__DIRECTIONS__
Could you set down exactly the lines in the records below between the line holding "Screen dimensions: 895x503" and the line holding "Task: Switch to the Futures tab", inclusive?

==============================

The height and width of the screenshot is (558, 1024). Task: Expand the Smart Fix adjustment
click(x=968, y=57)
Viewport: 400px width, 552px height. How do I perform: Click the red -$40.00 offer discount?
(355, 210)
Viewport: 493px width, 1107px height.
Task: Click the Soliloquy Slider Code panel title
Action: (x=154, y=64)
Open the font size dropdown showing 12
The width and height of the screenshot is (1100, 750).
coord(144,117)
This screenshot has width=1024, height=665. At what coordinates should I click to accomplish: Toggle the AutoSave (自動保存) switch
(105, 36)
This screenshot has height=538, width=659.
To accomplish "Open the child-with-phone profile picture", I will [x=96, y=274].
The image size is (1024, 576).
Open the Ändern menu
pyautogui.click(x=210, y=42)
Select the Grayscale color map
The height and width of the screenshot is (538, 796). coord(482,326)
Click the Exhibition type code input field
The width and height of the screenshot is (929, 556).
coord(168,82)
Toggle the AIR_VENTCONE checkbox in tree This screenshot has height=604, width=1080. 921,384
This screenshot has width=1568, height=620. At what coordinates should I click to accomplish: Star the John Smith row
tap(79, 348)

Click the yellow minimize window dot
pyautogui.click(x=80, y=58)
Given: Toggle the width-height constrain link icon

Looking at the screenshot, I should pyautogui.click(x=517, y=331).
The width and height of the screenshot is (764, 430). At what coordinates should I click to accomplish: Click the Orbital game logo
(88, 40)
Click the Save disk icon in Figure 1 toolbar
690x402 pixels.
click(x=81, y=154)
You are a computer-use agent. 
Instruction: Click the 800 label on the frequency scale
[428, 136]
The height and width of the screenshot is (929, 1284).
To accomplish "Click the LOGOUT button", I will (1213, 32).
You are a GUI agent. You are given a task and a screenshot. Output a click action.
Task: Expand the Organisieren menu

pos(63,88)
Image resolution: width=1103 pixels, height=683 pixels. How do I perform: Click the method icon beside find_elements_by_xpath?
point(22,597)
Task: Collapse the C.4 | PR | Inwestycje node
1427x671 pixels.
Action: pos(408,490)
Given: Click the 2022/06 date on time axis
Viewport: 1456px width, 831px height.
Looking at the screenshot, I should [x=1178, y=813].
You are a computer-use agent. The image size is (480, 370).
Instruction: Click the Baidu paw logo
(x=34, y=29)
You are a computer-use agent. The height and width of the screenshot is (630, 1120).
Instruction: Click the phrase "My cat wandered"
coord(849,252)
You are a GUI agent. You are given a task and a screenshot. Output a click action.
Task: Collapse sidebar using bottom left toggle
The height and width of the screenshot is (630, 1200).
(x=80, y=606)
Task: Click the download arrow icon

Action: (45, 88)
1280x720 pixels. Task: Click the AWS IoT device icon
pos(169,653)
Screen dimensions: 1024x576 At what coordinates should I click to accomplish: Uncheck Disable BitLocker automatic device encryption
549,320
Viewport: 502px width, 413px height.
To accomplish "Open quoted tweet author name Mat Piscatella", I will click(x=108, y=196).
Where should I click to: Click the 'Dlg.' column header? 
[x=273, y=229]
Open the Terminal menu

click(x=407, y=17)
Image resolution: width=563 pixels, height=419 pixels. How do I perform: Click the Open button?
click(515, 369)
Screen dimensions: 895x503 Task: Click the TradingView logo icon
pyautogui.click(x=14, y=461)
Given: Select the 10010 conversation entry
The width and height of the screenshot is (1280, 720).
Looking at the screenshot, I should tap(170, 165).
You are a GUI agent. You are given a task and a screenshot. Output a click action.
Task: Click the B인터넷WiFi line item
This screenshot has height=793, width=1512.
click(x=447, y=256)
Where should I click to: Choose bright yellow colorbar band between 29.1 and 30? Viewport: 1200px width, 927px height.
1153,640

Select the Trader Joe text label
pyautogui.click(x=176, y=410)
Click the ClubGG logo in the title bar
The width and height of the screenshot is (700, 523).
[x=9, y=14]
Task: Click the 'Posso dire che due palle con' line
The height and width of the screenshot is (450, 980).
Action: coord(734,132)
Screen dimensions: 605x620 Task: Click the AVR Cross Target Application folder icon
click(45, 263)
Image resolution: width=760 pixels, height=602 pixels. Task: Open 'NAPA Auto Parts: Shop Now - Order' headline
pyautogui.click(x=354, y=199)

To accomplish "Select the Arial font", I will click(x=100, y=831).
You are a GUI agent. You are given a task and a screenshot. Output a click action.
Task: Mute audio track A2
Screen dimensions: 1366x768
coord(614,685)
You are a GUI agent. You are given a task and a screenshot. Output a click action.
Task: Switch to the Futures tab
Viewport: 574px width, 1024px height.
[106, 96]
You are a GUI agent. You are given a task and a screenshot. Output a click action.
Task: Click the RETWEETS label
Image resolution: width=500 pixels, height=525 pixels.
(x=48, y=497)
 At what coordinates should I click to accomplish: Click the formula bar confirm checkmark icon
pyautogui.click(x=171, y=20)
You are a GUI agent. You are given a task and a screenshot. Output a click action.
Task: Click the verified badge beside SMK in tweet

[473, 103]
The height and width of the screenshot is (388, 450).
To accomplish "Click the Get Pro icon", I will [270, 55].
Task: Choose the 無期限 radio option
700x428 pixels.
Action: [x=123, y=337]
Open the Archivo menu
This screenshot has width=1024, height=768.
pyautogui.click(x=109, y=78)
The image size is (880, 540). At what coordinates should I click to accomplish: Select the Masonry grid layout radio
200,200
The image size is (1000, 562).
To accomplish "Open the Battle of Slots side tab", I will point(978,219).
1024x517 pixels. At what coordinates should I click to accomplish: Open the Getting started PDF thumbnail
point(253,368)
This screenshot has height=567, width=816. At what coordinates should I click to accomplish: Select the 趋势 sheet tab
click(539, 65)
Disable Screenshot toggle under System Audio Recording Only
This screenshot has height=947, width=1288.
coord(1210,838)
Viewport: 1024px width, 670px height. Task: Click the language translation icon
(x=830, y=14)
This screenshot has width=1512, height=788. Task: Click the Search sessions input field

==============================

__SOLUTION TO THIS EXERCISE__
Screen dimensions: 895x503 Task: Click the TradingView logo icon
pyautogui.click(x=14, y=461)
Given: Select the 10010 conversation entry
The width and height of the screenshot is (1280, 720).
Looking at the screenshot, I should tap(170, 165).
You are a GUI agent. You are given a task and a screenshot. Output a click action.
Task: Click the B인터넷WiFi line item
This screenshot has height=793, width=1512.
click(x=447, y=256)
Where should I click to: Choose bright yellow colorbar band between 29.1 and 30? Viewport: 1200px width, 927px height.
1153,640

Select the Trader Joe text label
pyautogui.click(x=176, y=410)
Click the ClubGG logo in the title bar
The width and height of the screenshot is (700, 523).
[x=9, y=14]
Task: Click the 'Posso dire che due palle con' line
The height and width of the screenshot is (450, 980).
Action: coord(734,132)
Screen dimensions: 605x620 Task: Click the AVR Cross Target Application folder icon
click(45, 263)
Image resolution: width=760 pixels, height=602 pixels. Task: Open 'NAPA Auto Parts: Shop Now - Order' headline
pyautogui.click(x=354, y=199)

To accomplish "Select the Arial font", I will click(x=100, y=831).
You are a GUI agent. You are given a task and a screenshot. Output a click action.
Task: Mute audio track A2
Screen dimensions: 1366x768
coord(614,685)
You are a GUI agent. You are given a task and a screenshot. Output a click action.
Task: Switch to the Futures tab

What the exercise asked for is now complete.